Variability in the stellar initial mass function at low and high mass: Three-component IMF models
Abstract
Three-component models of the initial mass function (IMF) are made to consider possible origins for the observed relative variations in the numbers of brown dwarfs, solar-to-intermediate-mass stars and high-mass stars. The differences between the IMFs observed for clusters, field and remote field are also discussed. Three distinct physical processes that should dominate the three stellar mass regimes are noted. The characteristic mass for most star formation is identified with the thermal Jeans mass in the molecular cloud core, and this presumably leads to the middle mass range by the usual collapse and accretion processes. Pre-stellar condensations (PSCs) observed in millimetre-wave continuum studies presumably form at this mass. Significantly smaller self-gravitating masses require much larger pressures and may arise following dynamical processes inside these PSCs, including disc formation, tight-cluster ejection, and photoevaporation as studied elsewhere, but also gravitational collapse of shocked gas in colliding PSCs.
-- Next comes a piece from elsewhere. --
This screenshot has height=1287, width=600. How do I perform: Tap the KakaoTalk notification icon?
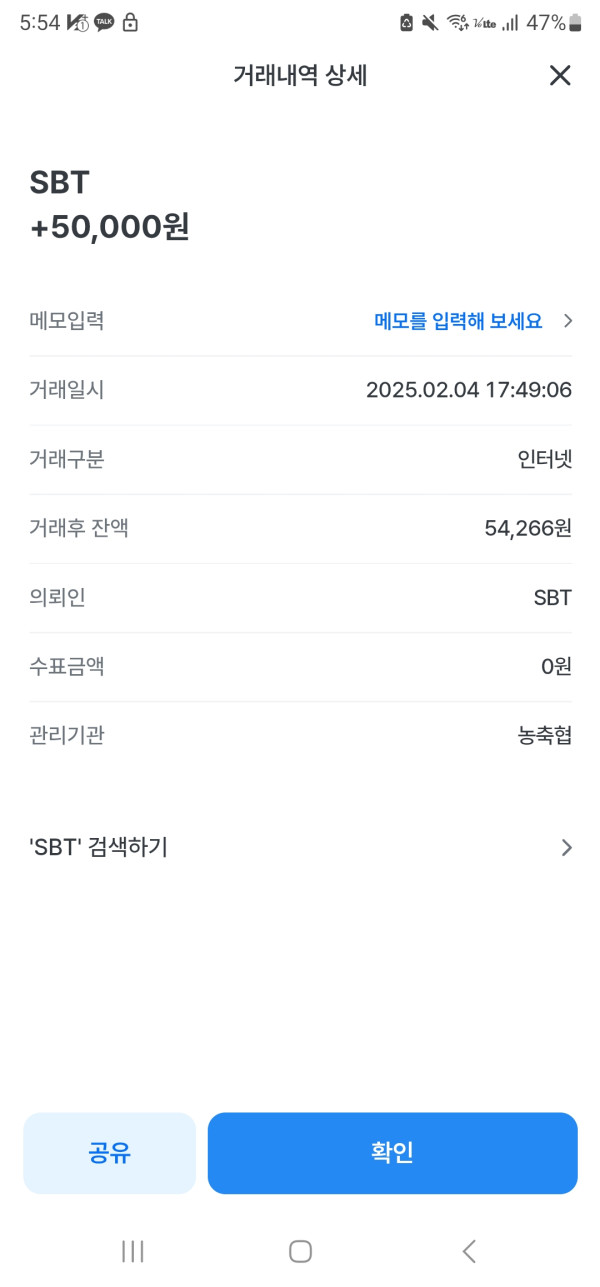point(104,23)
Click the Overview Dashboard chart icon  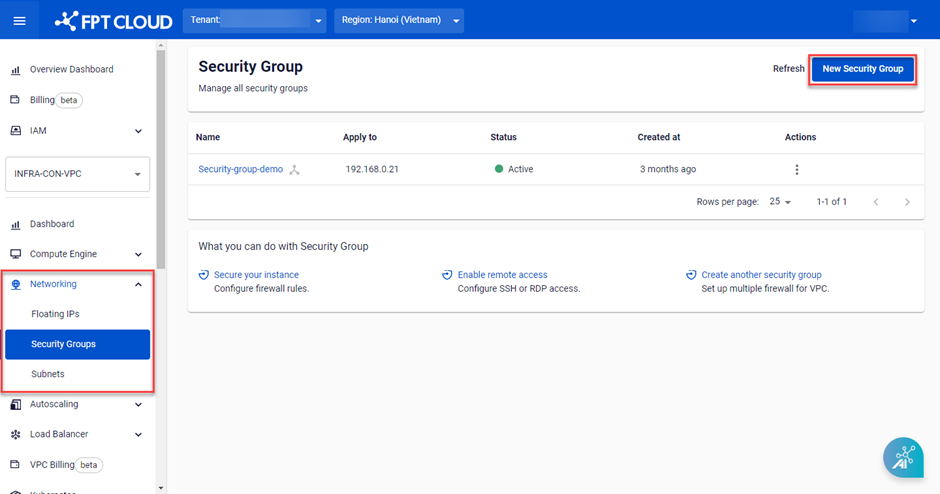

Significantly larger stellar masses form in relatively low abundance by normal cloud processes, possibly leading to steep IMFs in low-pressure field regions, but this mass range can be significantly extended in high-pressure cloud cores by gravitationally focused gas accretion on to PSCs and by the coalescence of PSCs. These models suggest that the observed variations in brown dwarf, solar-to-intermediate-mass and high-mass populations are the result of dynamical effects that depend on environmental density and velocity dispersion. They accommodate observations ranging from shallow IMFs in cluster cores to Salpeter IMFs in average clusters and whole galaxies to steep and even steeper IMFs in field and remote field regions. They also suggest how the top-heavy IMFs in some starburst clusters may originate and they explain bottom-heavy IMFs in low surface brightness galaxies.